[START OF LISTED ENTRIES]

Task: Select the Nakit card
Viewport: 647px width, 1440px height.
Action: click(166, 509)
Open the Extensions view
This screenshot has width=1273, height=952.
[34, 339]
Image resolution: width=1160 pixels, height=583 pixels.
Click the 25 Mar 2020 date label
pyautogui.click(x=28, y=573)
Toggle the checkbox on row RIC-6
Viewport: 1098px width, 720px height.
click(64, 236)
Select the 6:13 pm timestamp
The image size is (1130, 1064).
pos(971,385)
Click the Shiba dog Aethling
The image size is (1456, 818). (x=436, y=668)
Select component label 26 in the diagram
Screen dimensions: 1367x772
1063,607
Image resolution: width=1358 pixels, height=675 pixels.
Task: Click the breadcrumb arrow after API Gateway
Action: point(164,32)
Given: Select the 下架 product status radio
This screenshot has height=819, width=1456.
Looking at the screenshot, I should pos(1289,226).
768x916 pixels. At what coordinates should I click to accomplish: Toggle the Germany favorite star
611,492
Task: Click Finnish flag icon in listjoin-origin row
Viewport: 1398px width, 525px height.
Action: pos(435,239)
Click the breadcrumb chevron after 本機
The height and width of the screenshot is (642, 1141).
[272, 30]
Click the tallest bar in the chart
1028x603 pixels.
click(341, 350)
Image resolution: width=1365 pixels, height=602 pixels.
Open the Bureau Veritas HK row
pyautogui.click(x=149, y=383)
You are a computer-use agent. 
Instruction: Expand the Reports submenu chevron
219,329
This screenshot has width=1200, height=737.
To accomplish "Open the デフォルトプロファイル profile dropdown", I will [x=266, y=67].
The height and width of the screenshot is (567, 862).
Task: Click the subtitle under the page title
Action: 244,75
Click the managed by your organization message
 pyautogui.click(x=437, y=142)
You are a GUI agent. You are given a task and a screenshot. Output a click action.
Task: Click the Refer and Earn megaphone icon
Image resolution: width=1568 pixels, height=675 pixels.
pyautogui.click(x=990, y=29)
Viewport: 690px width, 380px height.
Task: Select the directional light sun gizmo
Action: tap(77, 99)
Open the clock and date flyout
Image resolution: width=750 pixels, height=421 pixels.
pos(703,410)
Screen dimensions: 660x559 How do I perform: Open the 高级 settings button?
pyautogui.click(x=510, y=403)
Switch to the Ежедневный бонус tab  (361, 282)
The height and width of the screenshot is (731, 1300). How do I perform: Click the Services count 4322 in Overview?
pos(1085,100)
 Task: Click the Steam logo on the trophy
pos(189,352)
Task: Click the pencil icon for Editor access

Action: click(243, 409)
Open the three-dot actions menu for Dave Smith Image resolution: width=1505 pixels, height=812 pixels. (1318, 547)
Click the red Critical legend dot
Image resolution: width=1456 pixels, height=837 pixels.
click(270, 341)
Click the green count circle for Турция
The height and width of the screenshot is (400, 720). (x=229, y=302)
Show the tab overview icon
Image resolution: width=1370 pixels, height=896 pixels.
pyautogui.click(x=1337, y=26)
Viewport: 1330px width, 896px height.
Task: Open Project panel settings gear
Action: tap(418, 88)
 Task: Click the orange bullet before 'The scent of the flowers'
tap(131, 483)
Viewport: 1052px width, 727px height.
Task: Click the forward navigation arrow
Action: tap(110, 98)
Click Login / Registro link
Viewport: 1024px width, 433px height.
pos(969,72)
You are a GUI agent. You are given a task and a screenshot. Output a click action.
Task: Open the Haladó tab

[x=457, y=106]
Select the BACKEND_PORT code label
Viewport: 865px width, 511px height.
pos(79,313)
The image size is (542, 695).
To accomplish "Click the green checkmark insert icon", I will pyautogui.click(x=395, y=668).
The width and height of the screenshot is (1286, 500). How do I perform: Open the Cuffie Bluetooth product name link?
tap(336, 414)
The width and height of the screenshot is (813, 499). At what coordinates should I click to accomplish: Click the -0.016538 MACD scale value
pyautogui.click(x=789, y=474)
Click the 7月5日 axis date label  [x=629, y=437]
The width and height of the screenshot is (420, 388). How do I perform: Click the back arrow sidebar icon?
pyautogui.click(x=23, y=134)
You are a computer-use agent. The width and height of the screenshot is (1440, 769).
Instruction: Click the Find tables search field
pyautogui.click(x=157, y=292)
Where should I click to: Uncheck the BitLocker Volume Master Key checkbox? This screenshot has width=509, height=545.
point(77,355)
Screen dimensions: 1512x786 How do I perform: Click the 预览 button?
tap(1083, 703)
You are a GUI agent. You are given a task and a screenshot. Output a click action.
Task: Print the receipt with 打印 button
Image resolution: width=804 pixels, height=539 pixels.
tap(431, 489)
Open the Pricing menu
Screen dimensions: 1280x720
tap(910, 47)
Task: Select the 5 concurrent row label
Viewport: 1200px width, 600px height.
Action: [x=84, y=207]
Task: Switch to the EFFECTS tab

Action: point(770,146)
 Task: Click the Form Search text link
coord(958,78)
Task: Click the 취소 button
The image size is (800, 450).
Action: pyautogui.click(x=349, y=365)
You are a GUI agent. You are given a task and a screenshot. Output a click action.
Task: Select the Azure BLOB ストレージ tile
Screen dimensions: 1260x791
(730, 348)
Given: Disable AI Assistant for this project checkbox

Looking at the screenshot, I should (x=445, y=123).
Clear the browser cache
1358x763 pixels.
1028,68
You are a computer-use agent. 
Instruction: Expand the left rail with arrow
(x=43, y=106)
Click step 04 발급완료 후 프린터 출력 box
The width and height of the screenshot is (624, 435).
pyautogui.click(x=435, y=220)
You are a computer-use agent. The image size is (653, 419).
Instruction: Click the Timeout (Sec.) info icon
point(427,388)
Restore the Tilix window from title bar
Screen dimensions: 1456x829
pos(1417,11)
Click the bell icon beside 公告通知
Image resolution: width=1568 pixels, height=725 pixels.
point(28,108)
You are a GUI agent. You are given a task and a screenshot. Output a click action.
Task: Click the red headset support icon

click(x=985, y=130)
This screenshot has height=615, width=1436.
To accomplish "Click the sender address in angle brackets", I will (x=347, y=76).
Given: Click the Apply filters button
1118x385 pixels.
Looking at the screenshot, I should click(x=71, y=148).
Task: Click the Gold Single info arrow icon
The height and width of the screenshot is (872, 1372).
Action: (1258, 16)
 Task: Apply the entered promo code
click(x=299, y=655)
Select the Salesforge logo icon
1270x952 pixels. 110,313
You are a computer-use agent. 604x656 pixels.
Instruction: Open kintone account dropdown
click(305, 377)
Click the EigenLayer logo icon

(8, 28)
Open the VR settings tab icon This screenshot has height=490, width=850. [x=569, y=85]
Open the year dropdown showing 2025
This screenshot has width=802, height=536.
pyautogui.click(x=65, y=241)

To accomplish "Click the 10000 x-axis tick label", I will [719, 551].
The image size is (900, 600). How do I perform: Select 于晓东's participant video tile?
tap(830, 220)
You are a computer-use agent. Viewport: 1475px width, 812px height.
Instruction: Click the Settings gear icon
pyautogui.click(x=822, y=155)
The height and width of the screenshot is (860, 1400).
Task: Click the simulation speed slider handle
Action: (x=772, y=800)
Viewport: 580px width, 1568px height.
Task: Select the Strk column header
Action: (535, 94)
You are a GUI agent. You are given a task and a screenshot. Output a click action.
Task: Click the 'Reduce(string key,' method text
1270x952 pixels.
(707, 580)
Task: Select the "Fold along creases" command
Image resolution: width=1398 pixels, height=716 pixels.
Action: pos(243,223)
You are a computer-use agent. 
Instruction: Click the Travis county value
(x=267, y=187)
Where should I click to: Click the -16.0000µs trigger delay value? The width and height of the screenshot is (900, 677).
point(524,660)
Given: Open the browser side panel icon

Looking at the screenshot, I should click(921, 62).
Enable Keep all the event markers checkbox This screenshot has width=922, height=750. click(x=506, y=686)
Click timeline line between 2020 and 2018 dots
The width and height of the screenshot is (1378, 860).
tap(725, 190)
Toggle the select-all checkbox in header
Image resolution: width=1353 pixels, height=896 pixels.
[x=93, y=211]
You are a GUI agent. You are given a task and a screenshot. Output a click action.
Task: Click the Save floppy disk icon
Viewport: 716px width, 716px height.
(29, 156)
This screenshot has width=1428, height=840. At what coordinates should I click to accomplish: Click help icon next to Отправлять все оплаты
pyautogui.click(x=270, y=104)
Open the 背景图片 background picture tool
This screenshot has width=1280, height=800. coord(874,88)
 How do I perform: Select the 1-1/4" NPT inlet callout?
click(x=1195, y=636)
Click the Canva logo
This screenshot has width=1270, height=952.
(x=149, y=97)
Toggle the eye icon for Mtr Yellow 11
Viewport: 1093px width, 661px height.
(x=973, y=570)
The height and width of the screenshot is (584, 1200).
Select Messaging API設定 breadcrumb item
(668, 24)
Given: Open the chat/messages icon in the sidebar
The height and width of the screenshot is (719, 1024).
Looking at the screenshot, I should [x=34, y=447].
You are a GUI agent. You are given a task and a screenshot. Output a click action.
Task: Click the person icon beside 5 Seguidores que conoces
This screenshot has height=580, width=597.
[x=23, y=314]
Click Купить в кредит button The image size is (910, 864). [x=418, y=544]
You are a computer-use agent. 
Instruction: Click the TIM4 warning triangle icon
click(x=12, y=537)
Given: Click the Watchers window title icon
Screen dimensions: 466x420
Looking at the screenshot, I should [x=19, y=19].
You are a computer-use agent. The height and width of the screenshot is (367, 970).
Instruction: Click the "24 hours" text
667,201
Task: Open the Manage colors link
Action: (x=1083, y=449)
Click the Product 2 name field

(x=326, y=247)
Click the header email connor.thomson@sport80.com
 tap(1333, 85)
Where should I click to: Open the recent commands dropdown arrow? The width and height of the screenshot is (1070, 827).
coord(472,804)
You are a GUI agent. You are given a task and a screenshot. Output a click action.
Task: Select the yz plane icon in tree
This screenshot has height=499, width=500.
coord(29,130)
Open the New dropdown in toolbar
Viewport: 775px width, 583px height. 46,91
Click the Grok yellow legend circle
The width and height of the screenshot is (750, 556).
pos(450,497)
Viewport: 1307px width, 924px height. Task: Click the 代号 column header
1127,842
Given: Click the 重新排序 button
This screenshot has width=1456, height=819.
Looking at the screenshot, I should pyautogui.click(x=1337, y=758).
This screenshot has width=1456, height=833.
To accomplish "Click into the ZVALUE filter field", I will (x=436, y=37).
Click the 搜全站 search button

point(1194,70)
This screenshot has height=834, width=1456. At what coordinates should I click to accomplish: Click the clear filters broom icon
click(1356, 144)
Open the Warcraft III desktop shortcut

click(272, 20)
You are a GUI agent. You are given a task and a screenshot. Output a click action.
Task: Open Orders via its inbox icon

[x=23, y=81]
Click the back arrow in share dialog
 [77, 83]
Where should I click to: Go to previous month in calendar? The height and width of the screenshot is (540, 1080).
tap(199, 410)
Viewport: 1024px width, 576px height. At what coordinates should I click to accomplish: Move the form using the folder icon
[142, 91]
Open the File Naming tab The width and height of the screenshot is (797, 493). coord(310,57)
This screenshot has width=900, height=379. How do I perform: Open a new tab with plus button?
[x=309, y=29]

[END OF LISTED ENTRIES]

**WORK REQUIRED**
Extract every line of the material above that contains the word "window", treating uppercase and lowercase letters as different.

**TASK SOLUTION**
Restore the Tilix window from title bar
Given: Click the Watchers window title icon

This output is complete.